• [WHAT THIS TASK INVOLVES]: Begin at the line that has "Click the headset support icon", stop after the line that has "1920x593 pixels. At", and print exactly those lines from the records below, without any pictures.

• [DATA SUPPLIED]:
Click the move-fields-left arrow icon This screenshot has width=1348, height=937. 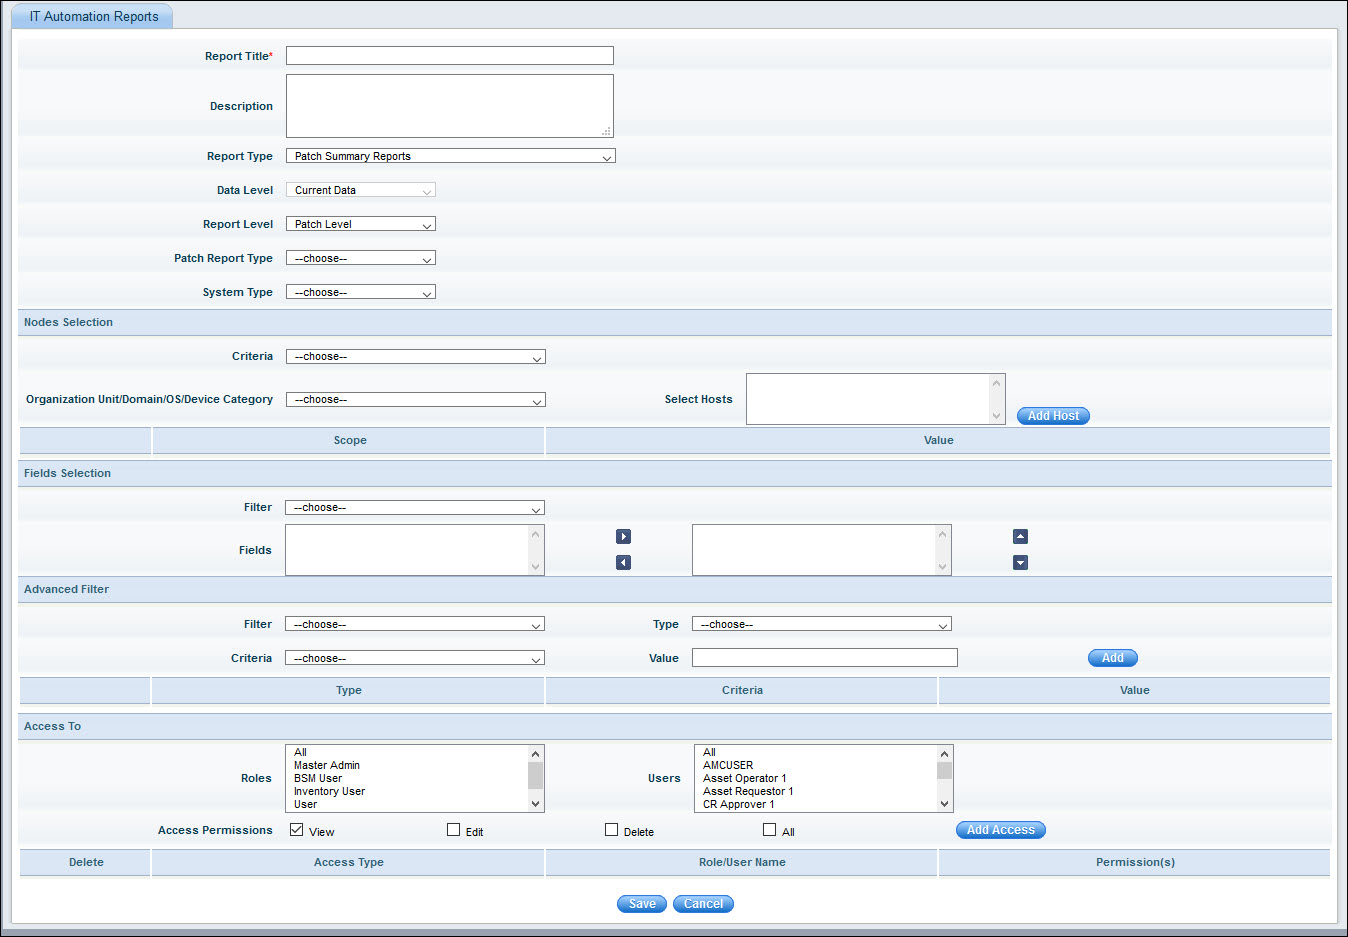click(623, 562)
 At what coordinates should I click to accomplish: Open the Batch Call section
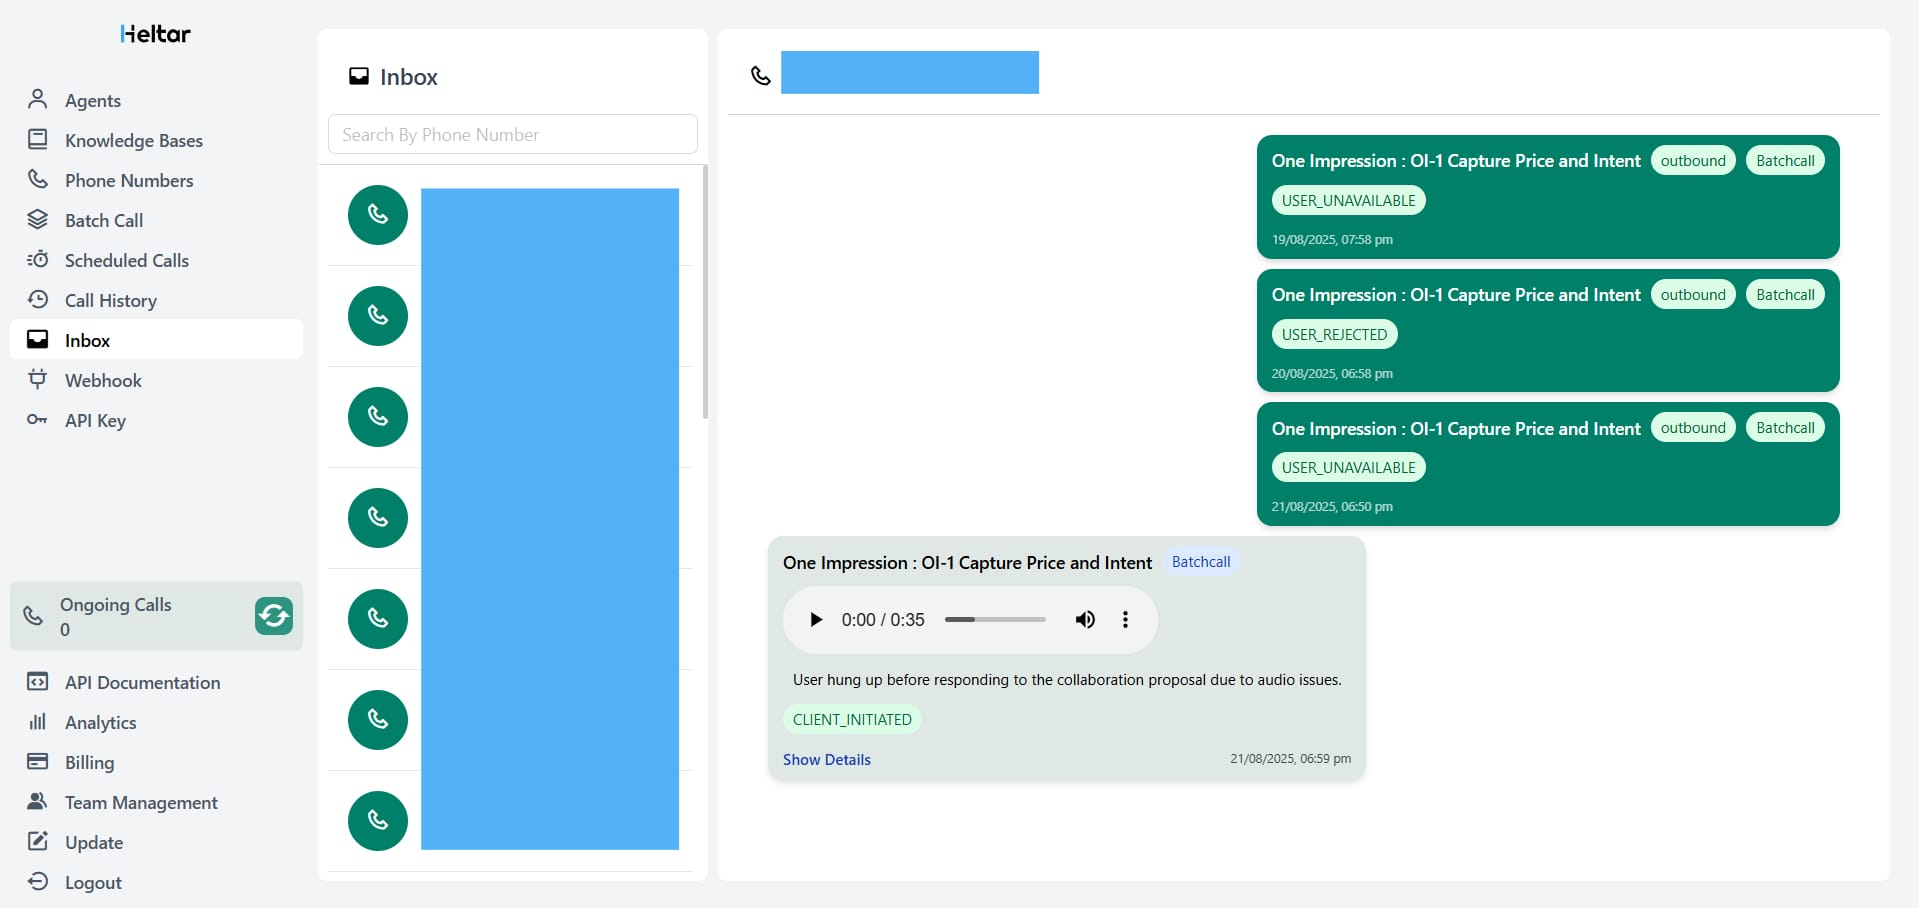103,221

* * *

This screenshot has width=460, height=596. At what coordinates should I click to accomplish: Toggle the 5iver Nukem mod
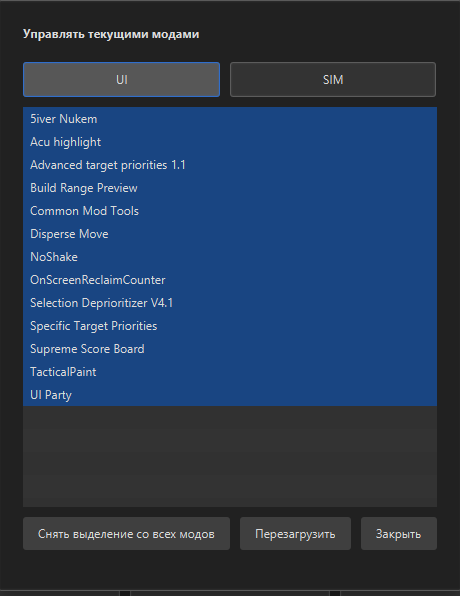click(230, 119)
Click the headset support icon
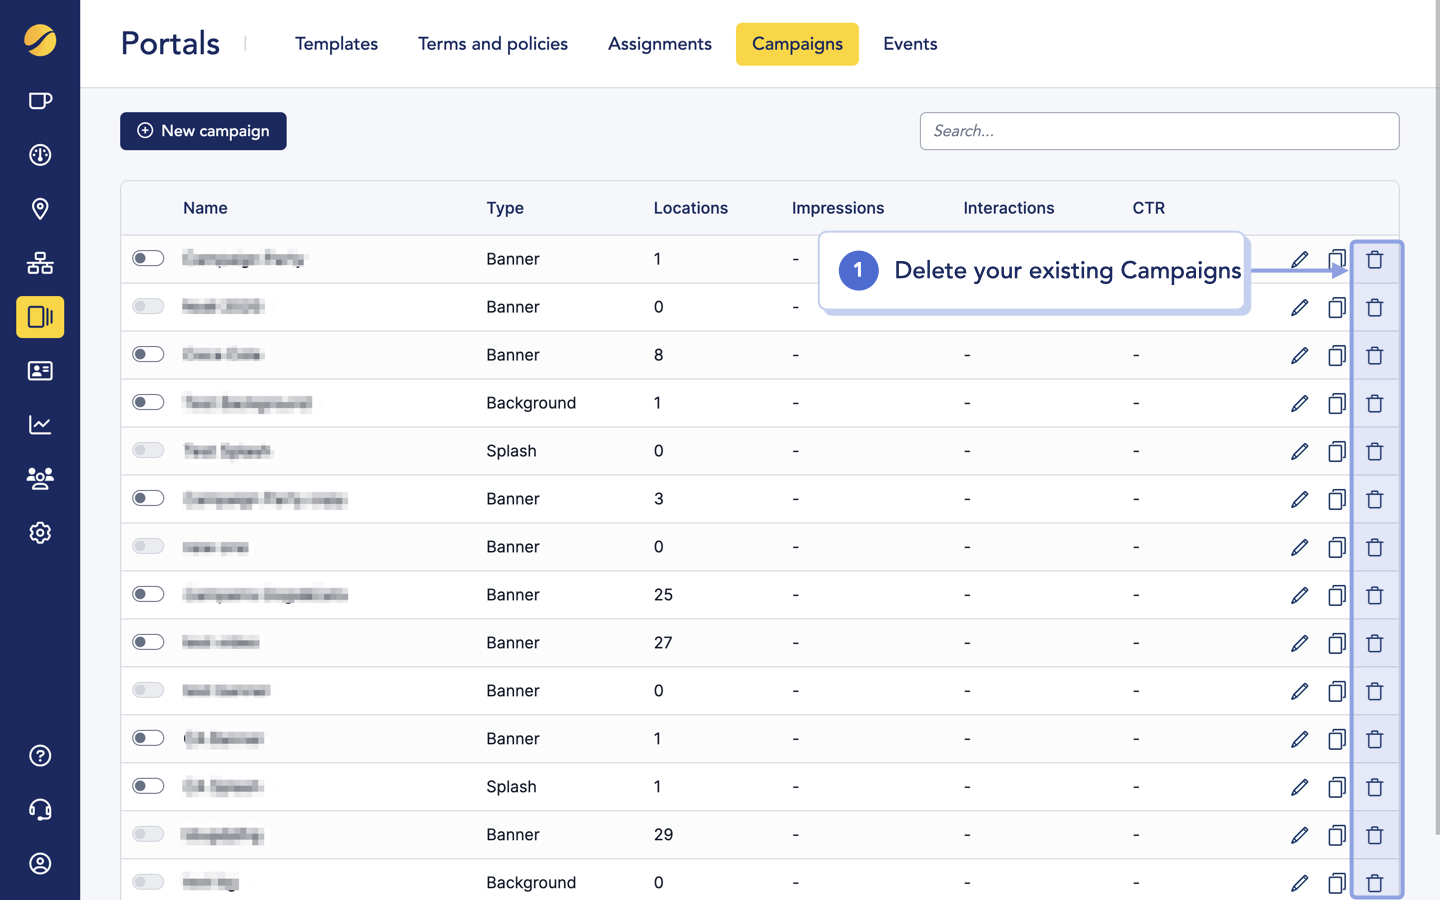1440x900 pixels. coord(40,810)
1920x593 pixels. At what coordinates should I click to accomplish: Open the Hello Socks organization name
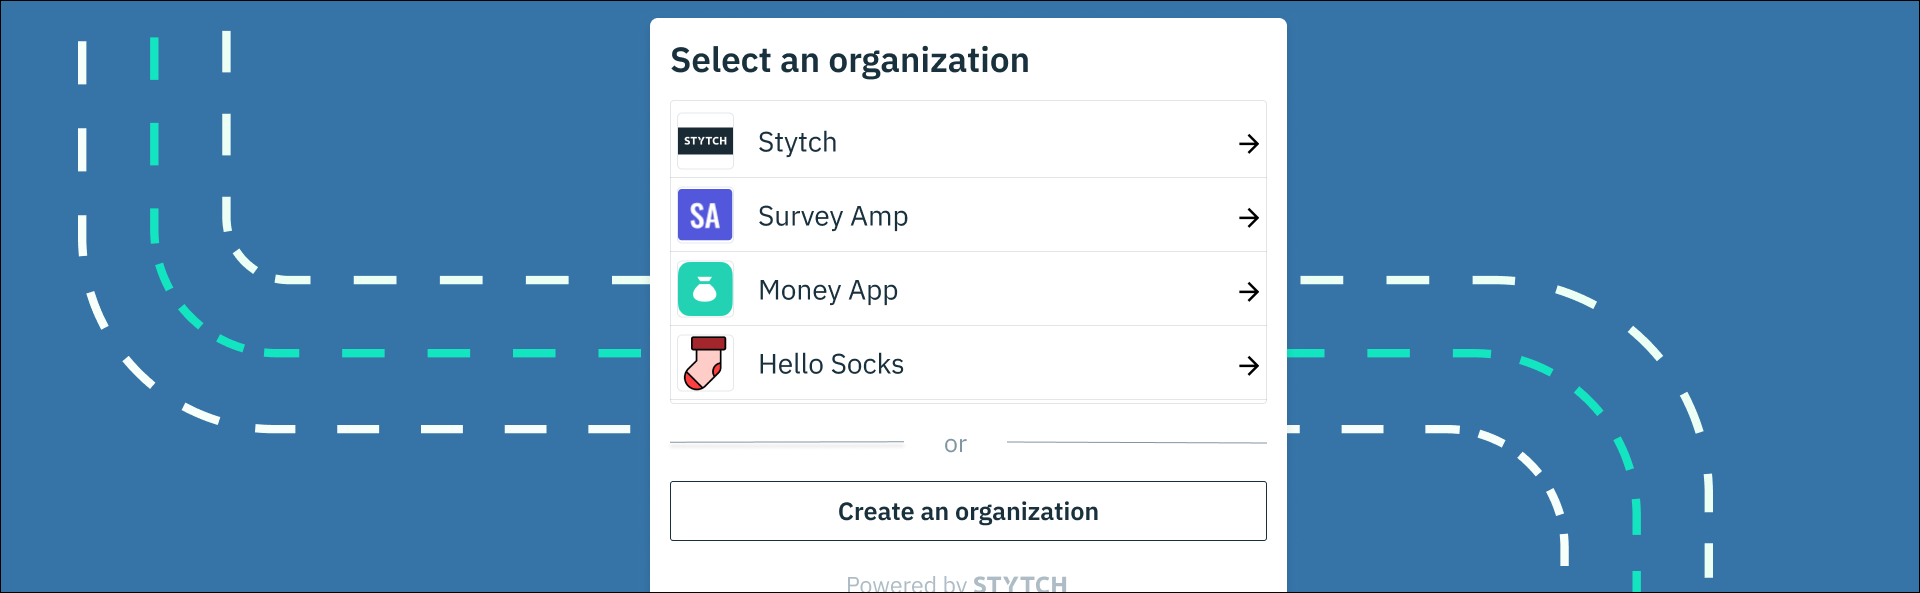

• [ANSWER BOX]:
Click the headset support icon
1440x900 pixels. coord(40,810)
1920x593 pixels. At what coordinates should I click to accomplish: Open the Hello Socks organization name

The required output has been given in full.